**What you have to do**
Your answer must be the lines from the one containing "The height and" through the last line of the records below, copied exactly, with the pictures left out.

**Entries shown**
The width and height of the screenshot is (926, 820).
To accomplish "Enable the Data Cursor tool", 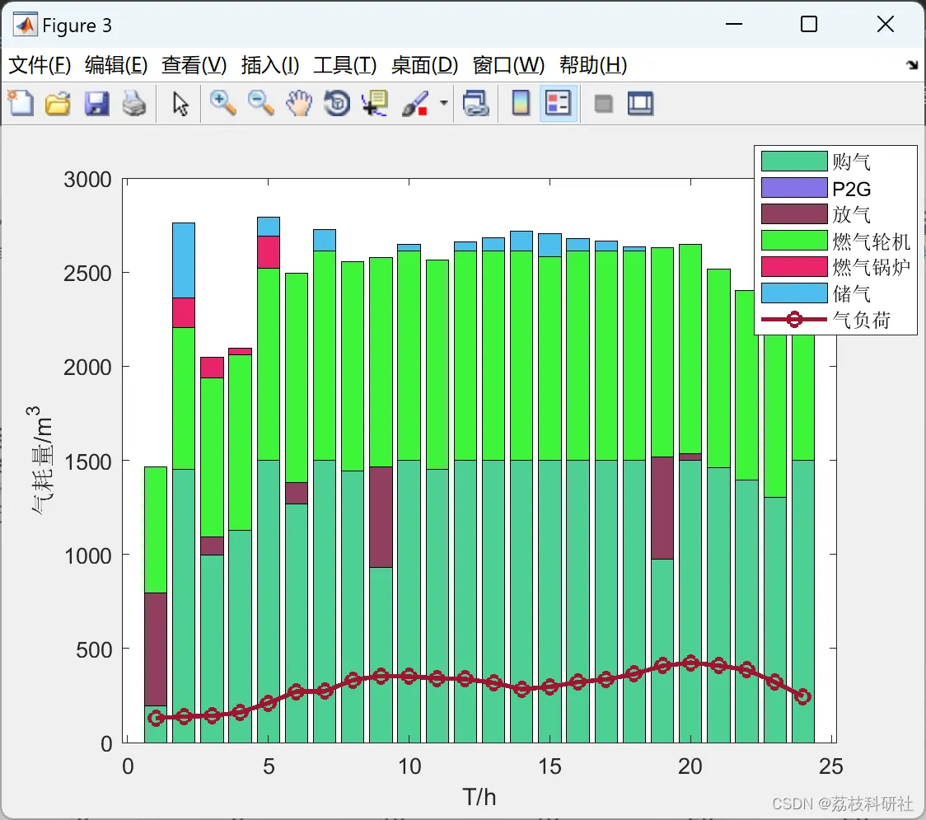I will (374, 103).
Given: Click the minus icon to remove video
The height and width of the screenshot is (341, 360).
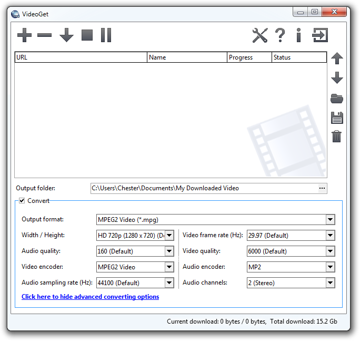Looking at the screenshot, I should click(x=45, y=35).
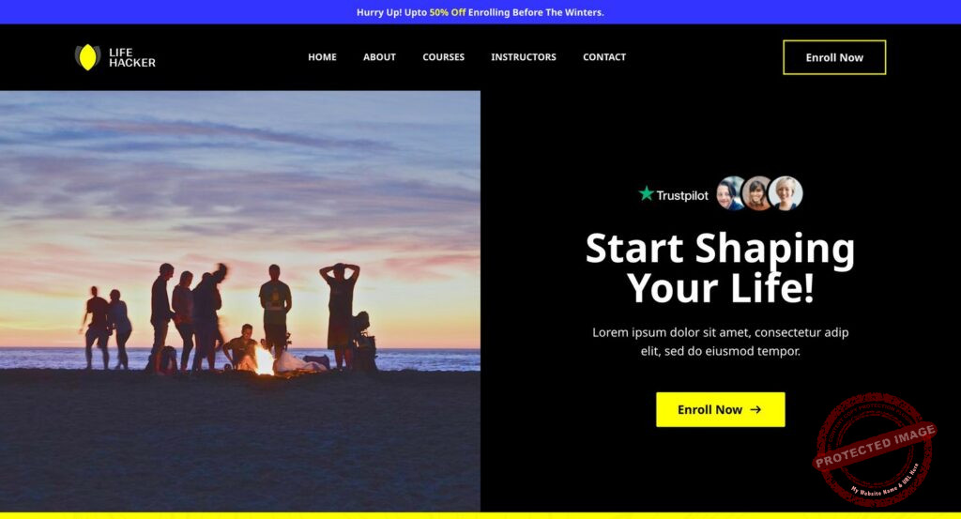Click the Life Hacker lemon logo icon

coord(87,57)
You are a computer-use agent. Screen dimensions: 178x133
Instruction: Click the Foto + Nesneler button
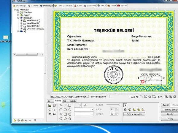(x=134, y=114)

**Output for this task**
The height and width of the screenshot is (341, 360).
Looking at the screenshot, I should click(x=45, y=35).
Click the Life Hacker lemon logo icon

coord(87,57)
You are a computer-use agent. Screen dimensions: 178x133
Instruction: Click the Foto + Nesneler button
(x=134, y=114)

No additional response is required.